Update from Qudus' blog

Aug 3, 2009

Similar questions for contemporary African arts (DANCE, Literature, Photography etc.(DANCE, Literature, Photography etc.)

Article by Tolu Ogunlesi.
Curled from PublishingPersepectives.com under the title:
Who Controls African Literature?

The literary world is once again shining a spotlight on Africa. There are new prizes: the South Africa-based PEN Studzinski Literary Award for short stories, and the Penguin Prize for African Writing, a pan-African prize covering both fiction and non-fiction genres. There’s a new book series, the “Penguin African Writers Series,” which will include not only new books from emerging writers, but also classics taken over from the defunct Heinemann African Writers Series. And next year South Africa will be featured as the “Market Focus country” at the 2010 London Book Fair and African writing will be showcased at the Gothenburg Book Fair.

The African ‘Greats’–Ngugi, Soyinka, Gordimer, Okot p’Bitek– have given way to a new roster of names — Chimamanda Adichie, Chris Abani, Helon Habila, Binyavanga Wainaina, Sefi Atta, Monica Arac de Nyeko, Chika Unigwe, Brian Chikwava — who have become the new faces of contemporary African writing.

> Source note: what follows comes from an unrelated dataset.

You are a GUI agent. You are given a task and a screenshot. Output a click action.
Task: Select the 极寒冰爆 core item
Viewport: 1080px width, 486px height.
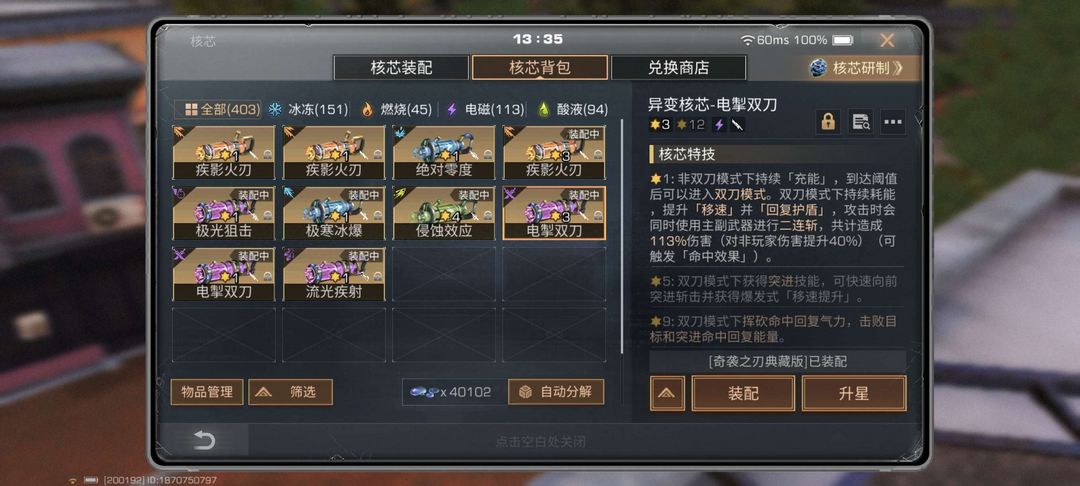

This explosion of literary talent and publishing opportunities might be likened to a similar one that accompanied the heady post-independence days of the 1960s. But in spite of all the inspiring and exciting happenings of recent years, there still remain nagging questions regarding who exactly are the proper ‘gatekeepers’ of African literary tradition and production.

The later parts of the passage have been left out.